Monday, July 19, 2021

19th July

I don't have energy now.

Post call after 3 consecutive days of oncall.

Procedures in the morning,clinic day, interrupted afternoon sleep.

I barely can open my eyes 

Just because today is 19th july,it marks my 35 yrs of existence,I want to save this post as a post that is posted on 19th July.😂

To be continued later..


I came to Manjung as specialist 2 years ago on 15th July.I still remember,my parents brought me to famous kedai nasi lemak in Tronoh for breakfast and straight away went to JKN Ipoh.

It was weird ,at 33 years old,your parents still sending you for report duty.....😏

2 years down the line.

I learned how to not jump onto someone's words and decisions.

I learned how to curb my emotions.When I get angry,to the point that I think I cant control my tongue,I will choose to leave.Not to react is sometimes the best reaction.
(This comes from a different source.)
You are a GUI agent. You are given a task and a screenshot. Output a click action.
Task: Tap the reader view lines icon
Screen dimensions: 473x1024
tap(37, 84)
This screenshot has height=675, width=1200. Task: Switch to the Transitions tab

I learned that being always right  and try to justify your righteousness is sometimes not worth.Time will tell and thing will get into its place when the right time comes.
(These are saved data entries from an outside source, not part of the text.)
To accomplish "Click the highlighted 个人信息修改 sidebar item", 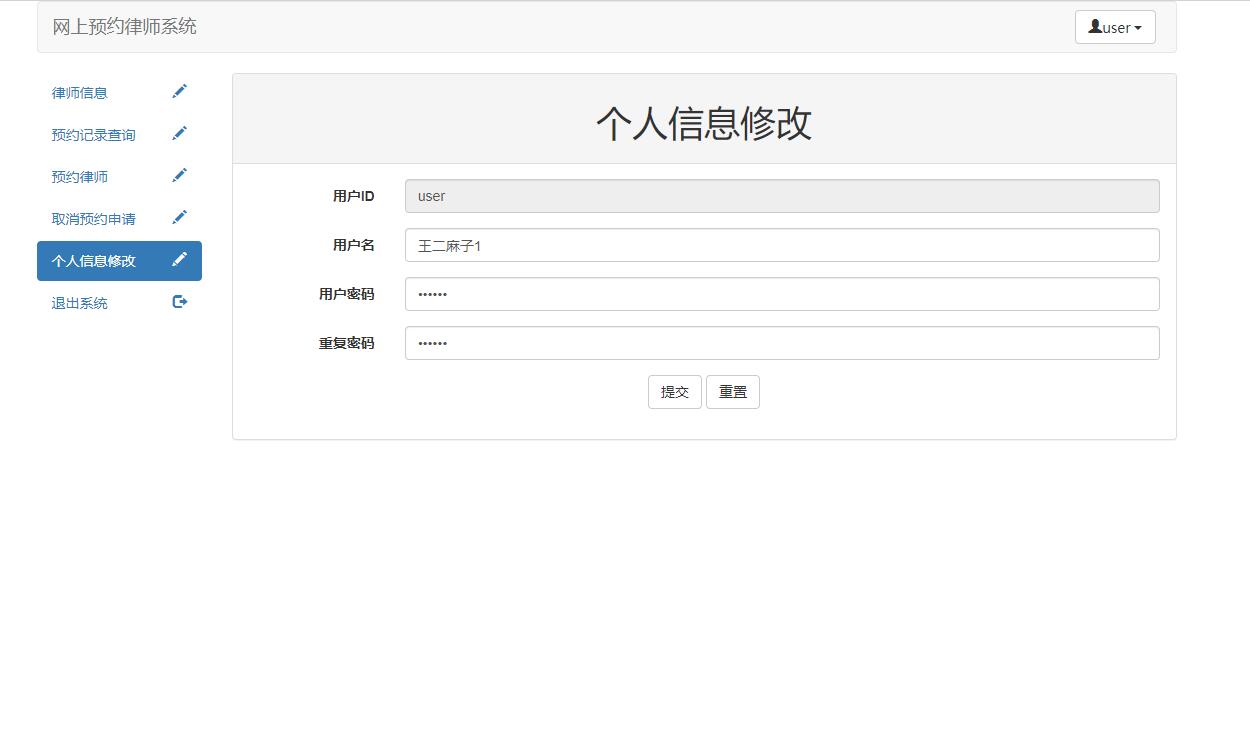I will click(93, 260).
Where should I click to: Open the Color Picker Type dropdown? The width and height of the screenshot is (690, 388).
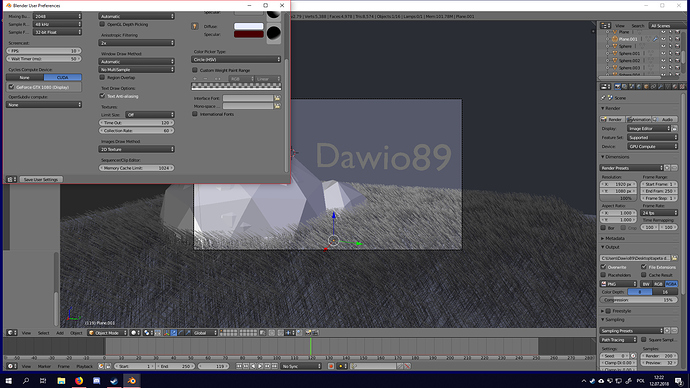click(236, 59)
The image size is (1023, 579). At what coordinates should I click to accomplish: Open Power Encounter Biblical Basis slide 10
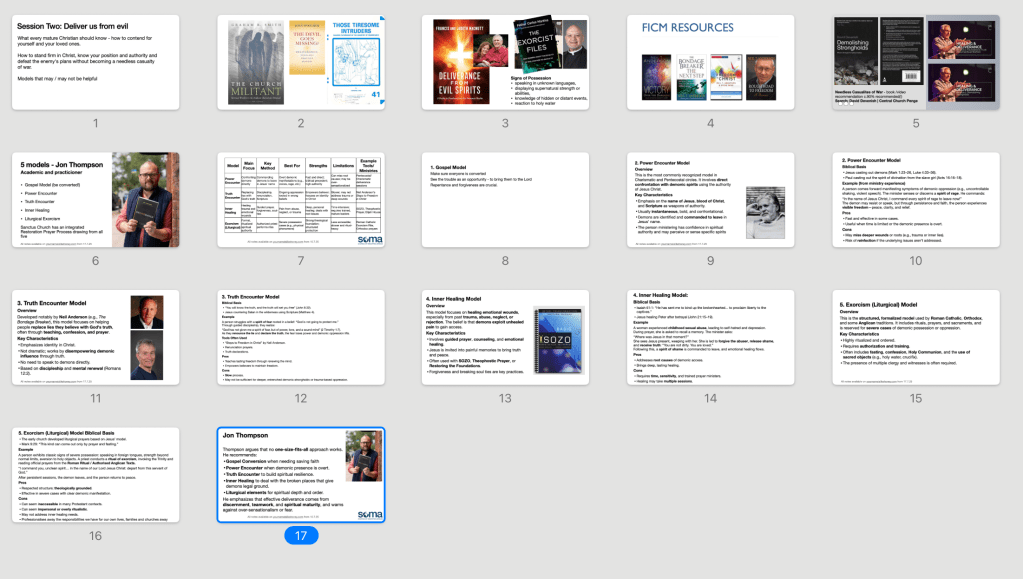pyautogui.click(x=915, y=199)
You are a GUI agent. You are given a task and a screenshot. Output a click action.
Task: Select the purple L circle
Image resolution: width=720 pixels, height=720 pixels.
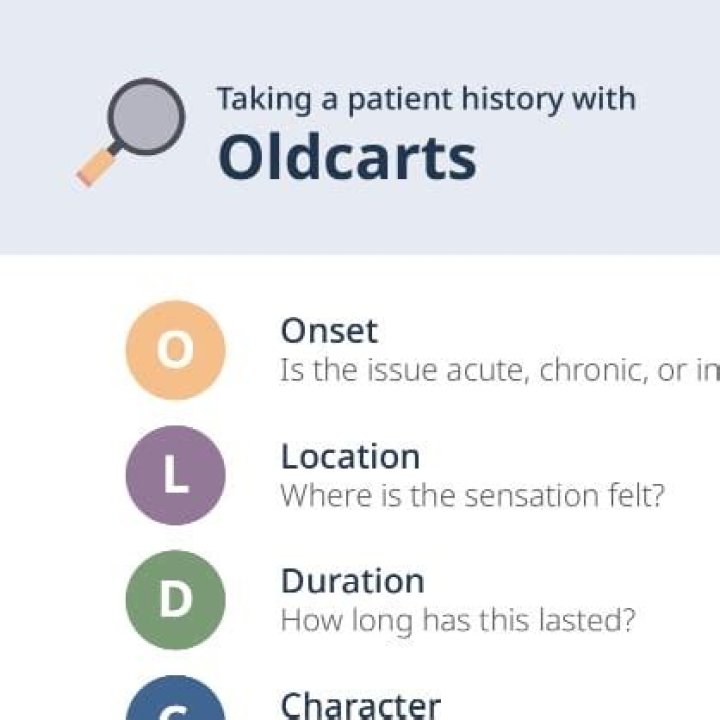click(x=175, y=475)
I learned that I cant stay alone.People say that a person who can stay alone and doing things alone are tough.But who cares,I need people to have a conversation with me,eat and crack a joke.We need people to live.

I learned it is not important to show that you are superior than anyone else.Humility is a value that I treasure from someone who has achieved success.Seriously,sitting in a higher position make us feel that you are always right.It is not....I adore people who is compassionate regardless of position they hold.
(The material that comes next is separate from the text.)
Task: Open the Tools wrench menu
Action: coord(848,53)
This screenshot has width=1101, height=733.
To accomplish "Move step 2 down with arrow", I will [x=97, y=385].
One advice that ayah and mak always tell me.Jangan sombong..Selalu cakap,jgn sombong.

Mungkin sbb,I always meet my species kind of people.I rarely meet a weird people..As I get older,I met few people who have issues.Kdg2,aku terfikir,eh sebenarnya kalau ramai people against aku..adakah aku ni yg pelik and org lain yg aku rasa salah tu betul(oh yes,aku mmg selalu aku rasa aku betul,sebab banyak kali aku fikir pun,kalau aku buat decision,pusing ikut mana pun,I always believe my thoughts and decisions are right..hahah)

Today,as of 23rd July 2021,I came home tired.Felt lonely more than usual.Fell asleep and woke up after I received a text from my friend.Straight away I called my friend,drove my car to Lumut and talked to her for one hour.

I should persevere,be more resilient.Pray to Allah that He gives me calm and peaceful mind and soul.